To show different temporal speckle statistics for areas with or without blood, we studied the probability distribution of OCT signals at Points 1 - 8. Unlike conventional laser speckle imaging (LSI) techniques which study the statistical property of speckle pattern in a region of interest, we are interested in speckle statistics of the same pixel at different time of svOCT, because svOCT uses interframe variance to extract speckle contrast, as shown in Eq. (12). Therefore, we selected Points 1 to 4 to represent the statistics for signal from pixels inside of blood vessels and Points 5 to 8 to represent the statistics for signal from pixels outside of blood vessels. According to Eq. (11), |IOCT| at areas with flowing blood (Points 1, 2, 3 and 4) exhibit Rayleigh distribution. On the other hand, |IOCT| at areas without blood (Points 5, 6, 7 and 8) exhibit distribution similar to Gaussian due to the summation of random factors such as optical or electrical noise in the system and bulk movement of the sample during data acquisition.

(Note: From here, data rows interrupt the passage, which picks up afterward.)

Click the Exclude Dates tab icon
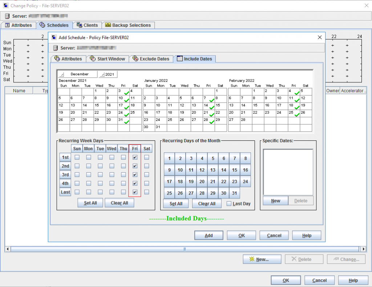Screen dimensions: 372x287 point(136,59)
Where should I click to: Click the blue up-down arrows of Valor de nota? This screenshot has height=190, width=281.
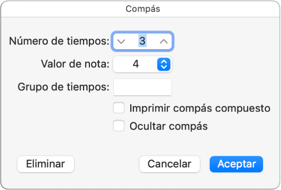[163, 64]
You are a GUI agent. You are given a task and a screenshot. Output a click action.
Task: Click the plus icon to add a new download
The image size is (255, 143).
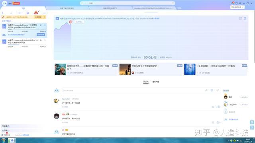click(3, 13)
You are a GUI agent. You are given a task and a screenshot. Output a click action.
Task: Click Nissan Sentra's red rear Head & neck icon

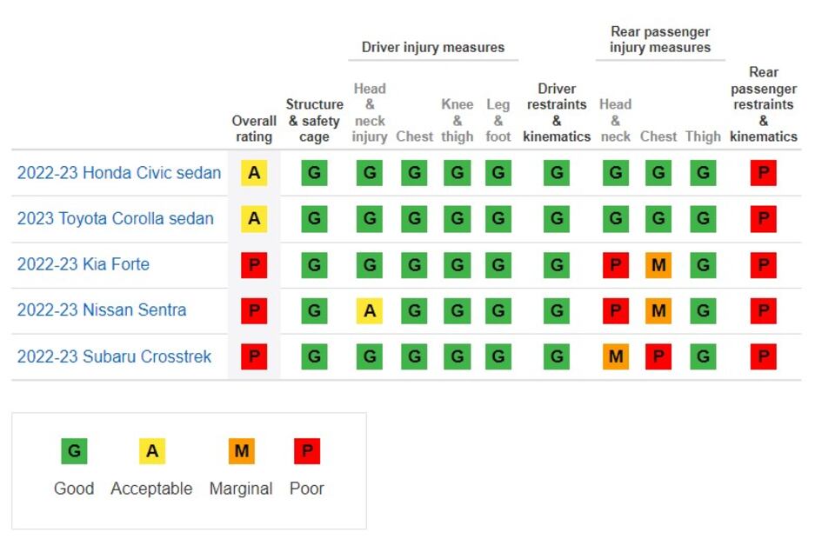(615, 310)
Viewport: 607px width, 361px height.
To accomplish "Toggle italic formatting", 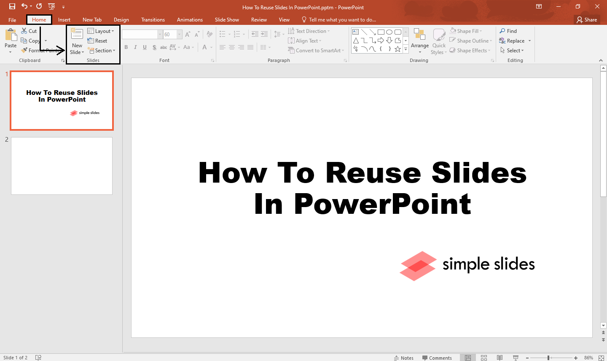I will click(135, 47).
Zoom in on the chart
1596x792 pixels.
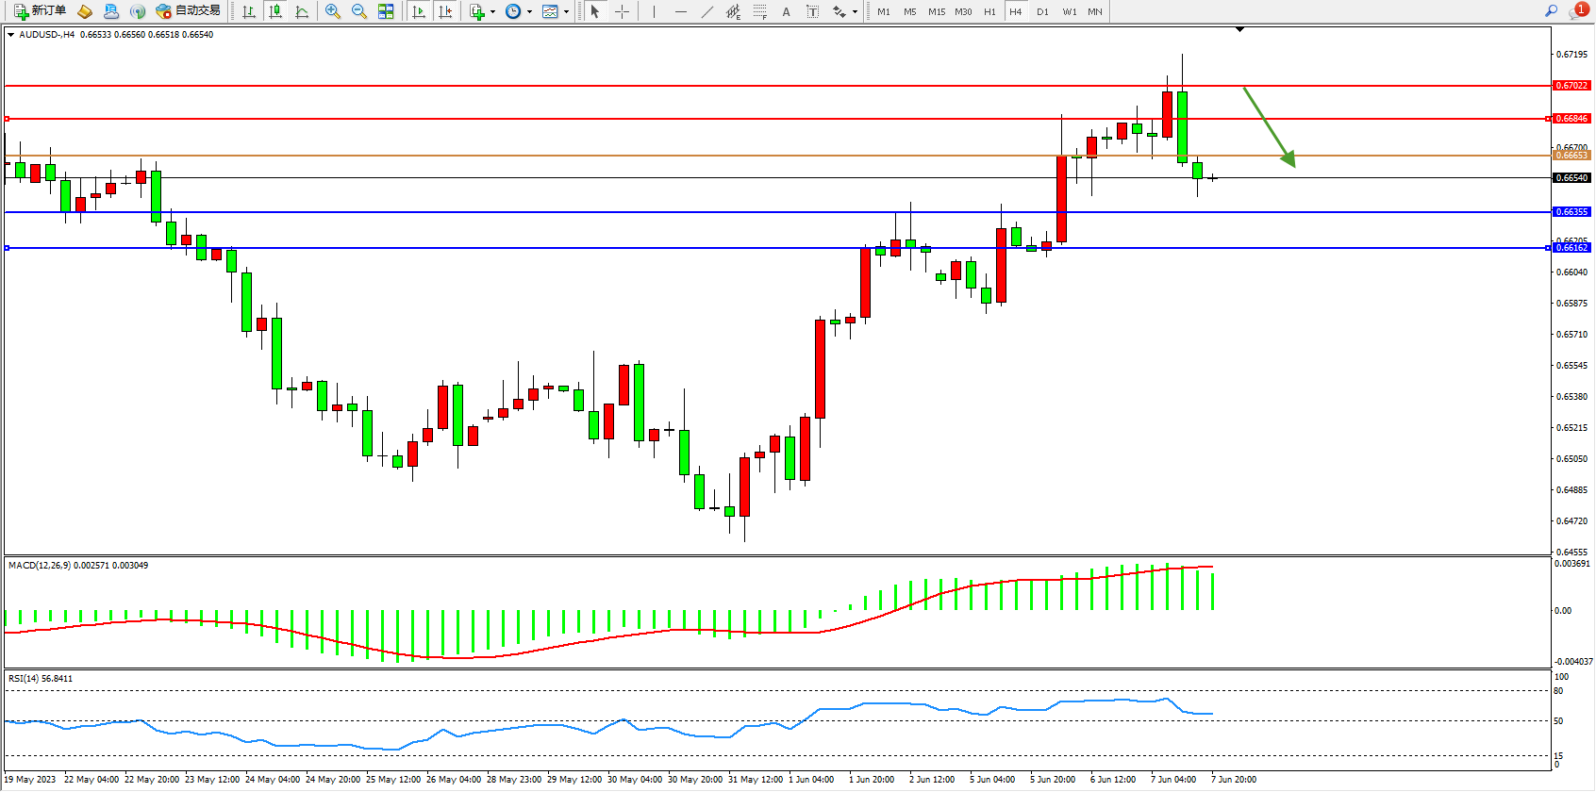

Assume the random OCT signal is ergodic. For a given pixel, we may calculate the histogram of the signal intensities using OCT data acquired in different frames and use this histogram as an experimental estimation of |IOCT|’s probability distribution at the pixel due to the ergodicity. For each selected pixel (Points 1 to 8), we normalized the intensities to their standard deviations σOCT, calculated the histograms of the normalized signal and show the resultant histograms corresponding to Points 1 - 8 in Figs. 5(a)–(h) . In Figs. 5 (a)–(d) and Figs. 5 (e)–(h), we also plot the Rayleigh and Gaussian probability density functions with a variance equal to 1, which are the red curves and are in good agreement with the experimentally acquired histograms. Results in Figs. 5 (a)–(d) verify that the amplitude of the OCT signal within the blood vessel is ergodic and its speckle statistics follows Eq. (11), as we stated before. In addition, as we normalized the signals to their standard deviations for the convenience to compare experimentally obtained probability distributions with the standard Rayleigh and Gaussian distributions shown as red curves in Fig. 5. All the histograms in Fig. 5 appear to have similar width. However, the signal variance of the static tissue was much smaller than the blood vessel, therefore the speckle contrast can be obtained to highlight blood vessels.

 figure: Fig. 5

Fig. 5 (a)–(h) Histogram of signal intensity at Pixels 1–8; (i) autocorrelation function of signal intensity obtained from points 1–4 (red curves) and obtained from points 5–8 (black curves).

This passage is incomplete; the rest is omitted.